Textbooks and Theory!

The year was 1998. I had embarked on my engineering course. Incidentally, it was the first year for my newly instituted university as well. We had a mint-fresh syllabus. As a result, there were no textbooks in the market according to the syllabus specifications. For a year we struggled without any textbooks. What followed subsequently is what makes it an interesting economic phenomenon.

One textbook manufacturer finally phased in textbooks in the second year. Needless to say they were highly priced. Given the lack of choices most of us did end up buying them. But the very next year something surprising happened. The same textbooks were sold at lower prices by the textbook manufacturer. For example, the same book which sold for Rs 250 now sold at Rs 175. We were jealous at our juniors. But why did it happen? Did the textbook makers discover that the worth of the books is about 175 bucks and not 200? (My guess is no. I would be glad if any of my readers told me how are newly introduced textbooks priced, especially when there are no other options to compare.)

A little info about Bangalore may help us understand the situation better. Bangalore is a place with a zillion photocopy shops and zilch copyright observance. Or atleast was. You could buy copies of books for the photocopy price. And it also has students selling their textbooks to junior students or second-hand bookshops on Avenue Road.

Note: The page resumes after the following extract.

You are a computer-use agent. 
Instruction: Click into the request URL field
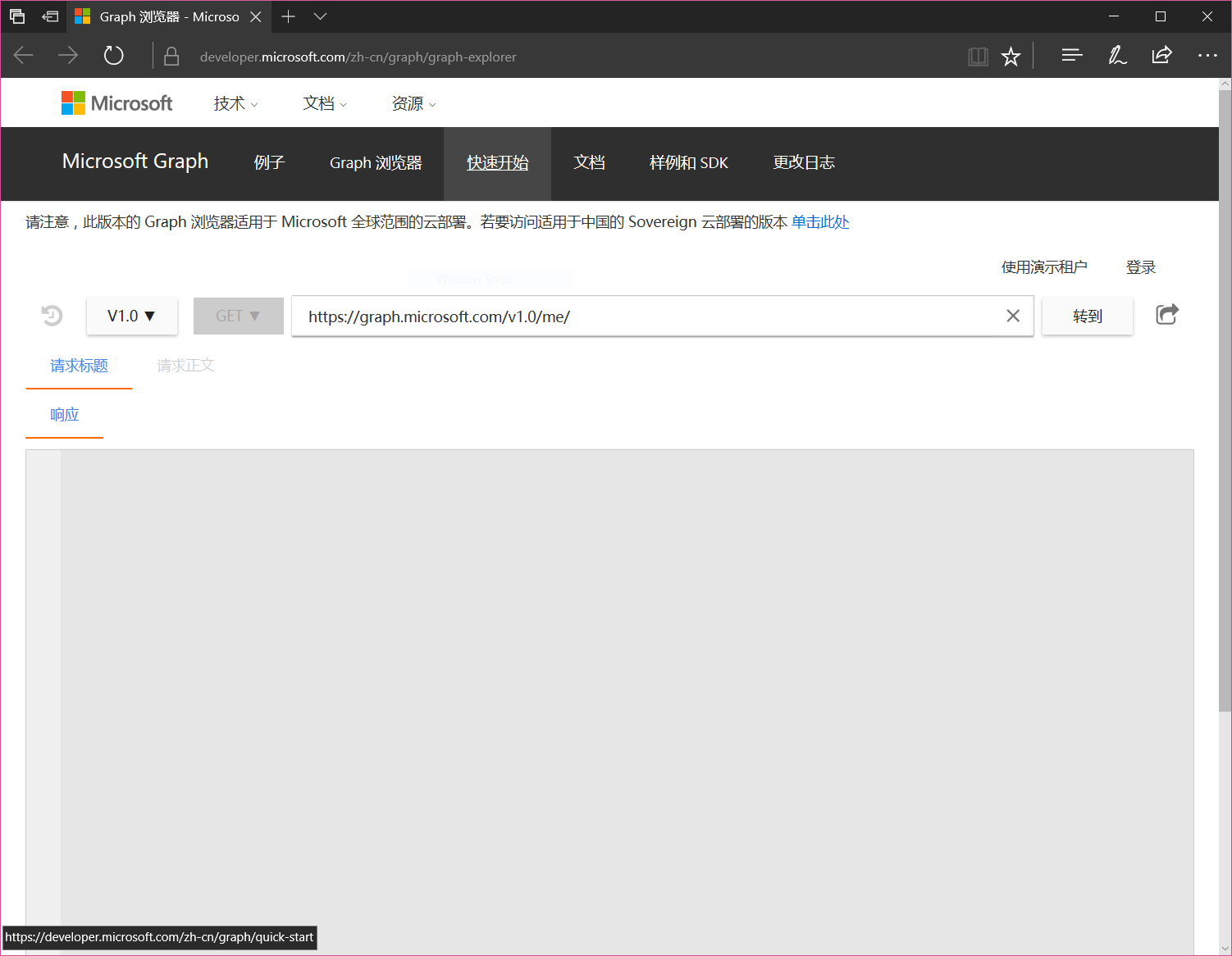point(648,316)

It is a formidable market, indeed, for any textbook entrepreneur.

My guess is that the characteristics of this situation made the textbook maker introduce the books at a high price initially, where there are few sellers. Now that the number of sellers has increased (previous owners of books, the possible photocopies from them and second-hand bookshops) he substantially lowered the price of the subsequent editions of the textbooks so as to make them competitive with the earlier versions available in the market. My bet is that he recovered his initial investments with a generous profit, in a situation where the copyright regulations are largely not obeyed!

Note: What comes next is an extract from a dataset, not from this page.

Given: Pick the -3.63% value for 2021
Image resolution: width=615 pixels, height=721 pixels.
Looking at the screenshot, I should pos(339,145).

But economic theory tells us this: without property rights, there won't be protection and hence entrepreneurial ventures or innovation. But do intellectual property rights differ from our basic understanding of property rights? It does, if you care to read How Competition Works by Michele Boldrin (Professor of Economics at the University of Minnesota) and David K. Levine (Armen Alchian Professor of Economics at UCLA and co-editor of Econometrica). Mercatus is interested in sound counterintuitive reasoning. The pharmaceuticals industry is supposed to be the best case for protection of intellectual property rights in the form of patents. According to them, it does not stand upto empirical evidence.
Among the examples they give, they point to Italy. In Italy there were no patents on pharmaceuticals until 1978. Bear in mind that countries like India and even African nations are told they need patent protection in order to develop economically. Yet between 1961 and 1980, 9.28% of the world's new molecular entities (NMEs) came from Italy. NMEs are the most important advances in pharmaceuticals as they represent leaps rather than just gradual progression. The authors suggest that after patents were introduced, Italy actually became less innovative, not more. The example of Italy will be puzzling to many because it is totally contrary to everything the pharmaceutical industry says. Interestingly, before Italy introduced patents, its pharmaceutical industry contained lots of players: patents quickly reduced the number of companies involved.
The source of the blog thought (and the above paragraph) is from Can pharmaceuticals be developed without patents?

If you want to read more about patents and its tenuous relation to pharmaceutical innovation, read The Pharmaceutical Industry.

I am still keeping my fingers crossed on the implications of this!